Pharmacokinetic (PK) data, which shows how long paxalisib remains in the human body, strongly supports 60mg once daily dosing, confirming planned administration schedule for commercial launch.

Analysis of food effect shows no significant difference between taking paxalisib with food versus on an empty stomach, allowing for a less restrictive administration schedule in commercial use.

Study remains ongoing, with a number of patients still in follow-up. Final data is now expected in 2H CY2021.

Kazia CEO, Dr James Garner, commented, "this is extremely useful and encouraging data, as we begin to compile regulatory documentation for paxalisib and give shape to its potential commercial approval. These results give us great confidence that we are administering the drug at the right dose, at the right frequency, and under the correct conditions. Moreover, the data helps to confirm the approach that we have taken in the GBM AGILE pivotal study."
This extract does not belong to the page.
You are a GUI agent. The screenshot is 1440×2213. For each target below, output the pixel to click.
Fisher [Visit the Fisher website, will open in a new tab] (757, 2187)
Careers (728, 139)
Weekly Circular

He added, "a lot of our efforts at present are focused on assembling the complex package of scientific information that is required to secure FDA approval for any new drug. Today’s data provides one more piece in that jigsaw. More broadly, the phase II study is drawing to a conclusion, and we expect to be able to share final data in the second half of this year."

The poster can be viewed on the Company’s website at View Source

Background

The phase II study of paxalisib (NCT03522298) opened to recruitment in May 2018. It was designed to establish the most appropriate dose for use in newly-diagnosed patients, and to seek initial indications of potential clinical efficacy.

The study had previously determined a maximum tolerated dose (MTD) of 60mg, administered once daily. This determination was based primarily on safety findings, which suggested increased toxicity at a higher dose. Today’s PK data corroborates this finding, and shows that increased doses provide limited additional benefit in terms of drug exposure. In effect, these two independent variables both point to a dose of 60mg, giving a high degree of confidence that this is appropriate for future studies and for commercialisation.

Interim analyses of efficacy data from this study have previously shown encouraging signals of clinical efficacy, with a median overall survival (OS) of 17.5 months and a median progression-free survival (PFS) of 8.4 months reported at the most recent data cut. These figures compare very favourably to historical controls for temozolomide, which provide an OS of 12.7 months and a PFS of 5.3 months.

The phase II study remains ongoing, with a number of patients in follow-up, and is expected to deliver final data in 2H CY2021.

In January 2021, paxalisib opened to recruitment in the GBM AGILE pivotal study, which is expected to provide the basis for registration in the US and other territories.